Emergence from the minimally conscious state

The emergence from the minimally conscious state is defined by the ability to use functional interactive communication or functional use of objects [1].

 

recovery from coma

 

Figure. Different clinical entities encountered on the gradual recovery from coma, illustrated as a function of cognitive and motor capacities. From Laureys et al., Current Opinion in Neurology, 2005.


Restoration of spontaneous or elicited eye-opening (bilateral ptosis should be ruled out as a complicating factor), in the absence of voluntary motor activity, marks the transition from coma to vegetative state (VS).

The passage from the VS to the minimally conscious state (MCS) is marked by reproducible evidence of 'voluntary behavior' defined as (1) simple command following, (2) gestural or verbal yes/no responses (regardless of accuracy), (3) intelligible verbalization, or (4) motor activity occurring in contingent relation to relevant, often emotional, stimuli (also including pursuit eye movement or sustained fixation).

Emergence from MCS is signaled by the return of functional communication or object use.

The Glasgow Outcome Scale then terms patients as severely disabled until return of autonomy (coined moderate disability). Return to work or school determines the transition to 'good recovery'. Note that our clinical evaluation of cognition depends upon motor responsiveness.

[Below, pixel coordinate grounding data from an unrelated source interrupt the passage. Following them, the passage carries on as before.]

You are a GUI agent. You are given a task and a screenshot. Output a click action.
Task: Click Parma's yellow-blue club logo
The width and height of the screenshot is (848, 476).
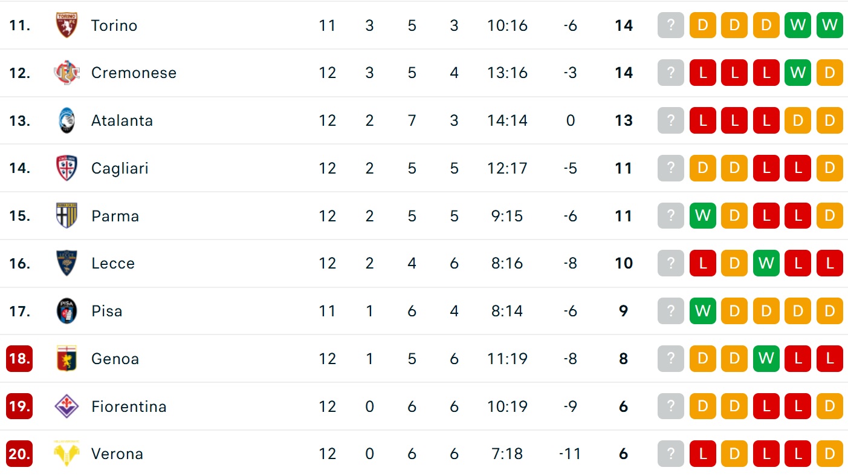coord(66,216)
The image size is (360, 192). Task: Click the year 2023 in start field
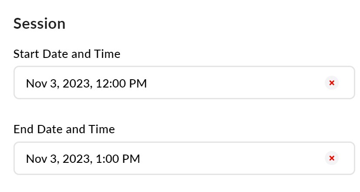76,83
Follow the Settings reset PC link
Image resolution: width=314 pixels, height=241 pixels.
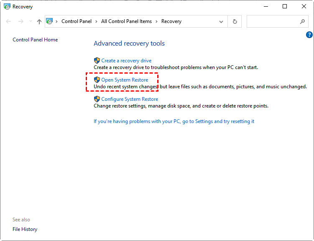tap(174, 121)
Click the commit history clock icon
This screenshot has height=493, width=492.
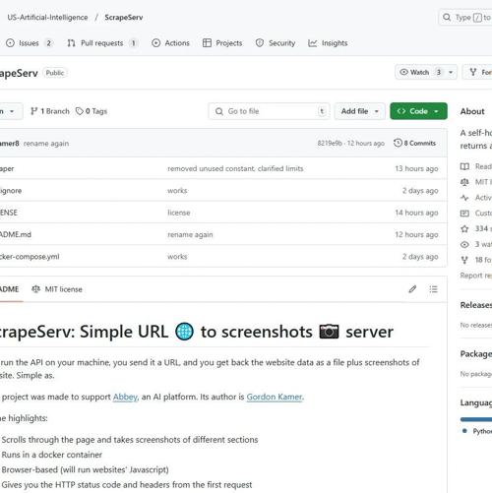(398, 143)
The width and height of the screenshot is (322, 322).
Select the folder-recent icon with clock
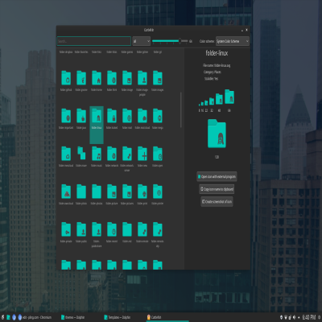tap(112, 229)
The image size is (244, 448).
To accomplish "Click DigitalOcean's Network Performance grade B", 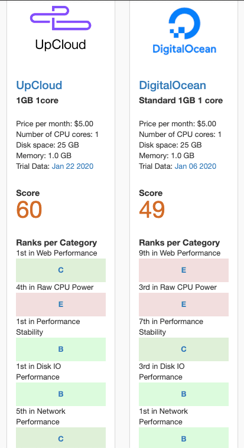I will [x=184, y=438].
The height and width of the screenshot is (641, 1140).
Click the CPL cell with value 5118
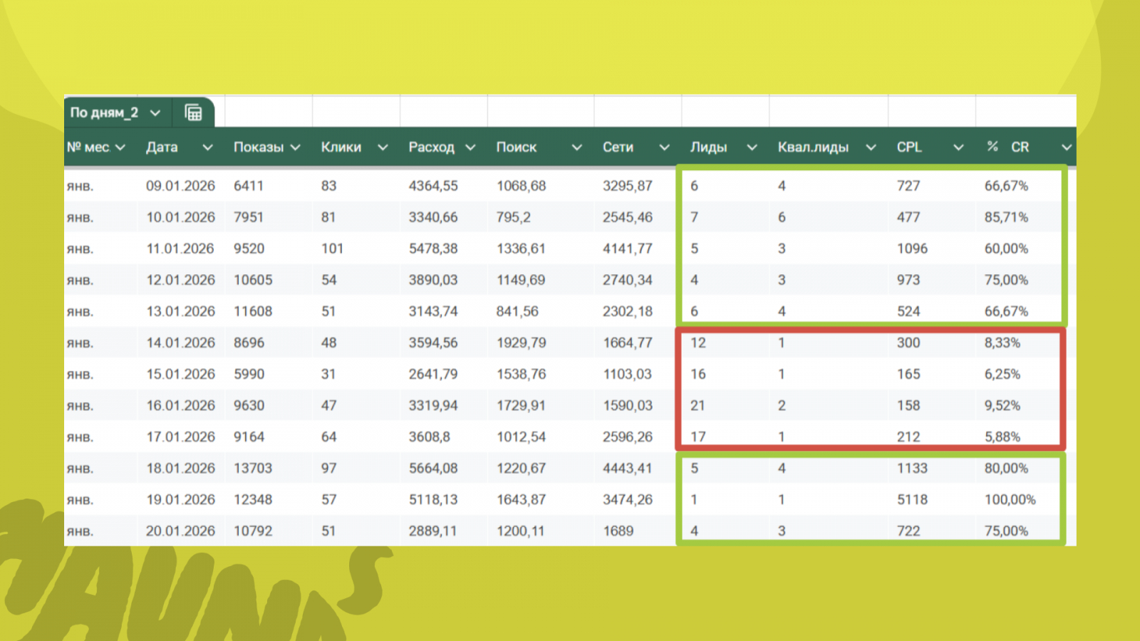912,499
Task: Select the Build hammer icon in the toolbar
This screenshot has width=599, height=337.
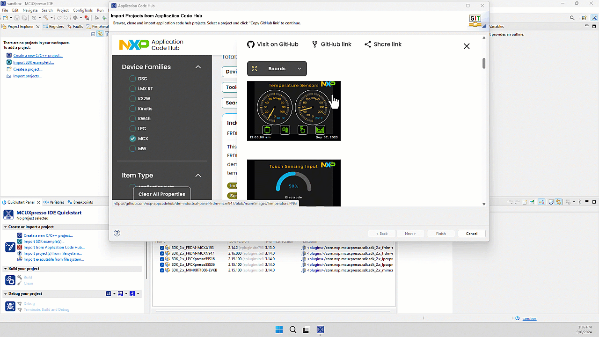Action: [x=45, y=18]
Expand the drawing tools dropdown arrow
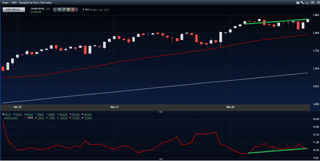The image size is (320, 161). pyautogui.click(x=77, y=10)
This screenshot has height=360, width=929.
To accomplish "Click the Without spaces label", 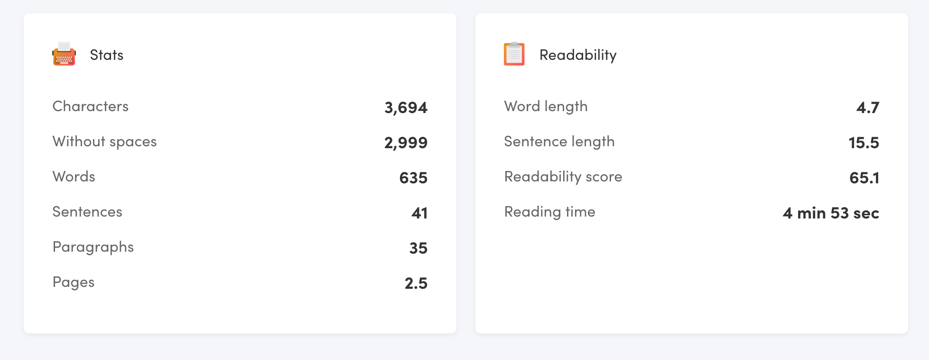I will (x=105, y=142).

The locked-in syndrome (LIS) is the extreme example of intact cognition with nearly complete motor deficit (only permitting eye-coded communication).

It remains controversial from what stage neurological recovery is 'meaningful' and when a palliative care approach is warranted.

 

 

References

1.         Giacino, J.T., et al. (2002). The minimally conscious state: Definition and diagnostic criteria. Neurology  58, 349-353.
2.         Giacino, J.T. (1997). Disorders of consciousness: differential diagnosis and neuropathologic features. Semin. Neurol.  17, 105-111.